A Last Voice of the Irish Revolution
The Irish Civil War ended in 1923. Eighty years on, author and documentary-maker Tom Hurley wondered if there were many civilians and combatants left from across Ireland who had experienced the years 1919 to 1923, their prelude and their aftermath. What memories had they, what were their stories and how did they reflect on those turbulent times?
In early 2003, he recorded the experiences of 18 people, conducting two further interviews abroad in 2004. Tom spoke to a cross-section - Catholic, Protestant, Unionist and Nationalist - who were in their teens or early twenties during the civil war. The chronological approach he has taken to his book spans fifty years, beginning with the oldest interviewee's birth in 1899 and ending when the Free State became a republic in 1949.
Former Dunshaughlin NS principal, the late Gerry Smyth was among the people that Tom spoke to for his book in 2003. Aged 96, at the time, he was a mine of information on the 1919-23 revolutionary years and the things he experienced and witnessed.
The topics Gerry discussed include his early life, Irish Volunteers, National Volunteers, the 1916 Rising, World War I, a 1919 Feis in Navan, the Battle of Ballinalee, a British raid on his house, story behind bullets he showed the author, his cousin killed in 1922, destruction to roads and the 1923 election.

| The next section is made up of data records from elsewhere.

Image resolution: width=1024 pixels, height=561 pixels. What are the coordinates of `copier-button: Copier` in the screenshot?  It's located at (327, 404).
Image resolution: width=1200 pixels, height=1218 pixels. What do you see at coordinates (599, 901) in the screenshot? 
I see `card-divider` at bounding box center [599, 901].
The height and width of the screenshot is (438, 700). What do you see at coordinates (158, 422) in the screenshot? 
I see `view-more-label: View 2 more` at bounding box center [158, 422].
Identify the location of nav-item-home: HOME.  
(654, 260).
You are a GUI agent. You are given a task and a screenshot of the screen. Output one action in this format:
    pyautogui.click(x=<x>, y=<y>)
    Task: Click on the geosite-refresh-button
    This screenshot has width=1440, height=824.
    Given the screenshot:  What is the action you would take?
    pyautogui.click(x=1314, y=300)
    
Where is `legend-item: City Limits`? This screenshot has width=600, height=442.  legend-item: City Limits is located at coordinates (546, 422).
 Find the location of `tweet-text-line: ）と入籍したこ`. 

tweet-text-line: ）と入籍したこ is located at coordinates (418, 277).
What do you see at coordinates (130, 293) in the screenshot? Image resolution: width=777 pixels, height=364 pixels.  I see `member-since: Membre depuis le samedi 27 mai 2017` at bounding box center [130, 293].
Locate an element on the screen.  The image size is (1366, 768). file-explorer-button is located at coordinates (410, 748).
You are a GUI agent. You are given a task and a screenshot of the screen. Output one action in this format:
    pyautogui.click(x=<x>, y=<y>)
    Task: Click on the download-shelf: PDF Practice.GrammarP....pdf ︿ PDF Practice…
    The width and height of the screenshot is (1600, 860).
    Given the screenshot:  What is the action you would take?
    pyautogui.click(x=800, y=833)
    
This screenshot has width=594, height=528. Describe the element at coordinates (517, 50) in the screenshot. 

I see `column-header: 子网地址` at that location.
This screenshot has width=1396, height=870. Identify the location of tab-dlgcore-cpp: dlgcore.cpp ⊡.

In later years, Stackallen native Gerry trained as a primary teacher, becoming principal of Dunshaughlin National School in 1932. He married Lucy Peppard, of the same profession, in 1934, and the couple went on to raise a family of eight children. Lucy was principal of Dunsany NS, and the family lived at the crossroads there. During World War II, Gerry served with the LSF and upon retirement from teaching in 1972 moved to Trim. He was a founding member of Muintir na Tíre and a member of the Knights of Columbanus. Gerry always maintained an active lifestyle, and in 2003 at the age of 96 won gold medals in walking events at both the European Senior Games in Belgium and the World Senior Games in Utah, America. He resided at Saint Elizabeth’s Nursing Home in Athboy at the time of his death in 2011, aged 104.
100 years after the Civil War ended, these 20 interviews recorded by Tom Hurley come together to create a unique oral account of the revolutionary period and the tensions that were brewing in the run-up and aftermath. Together, theirs are the Last Voices of the Irish Revolution. It is published by Gill Books.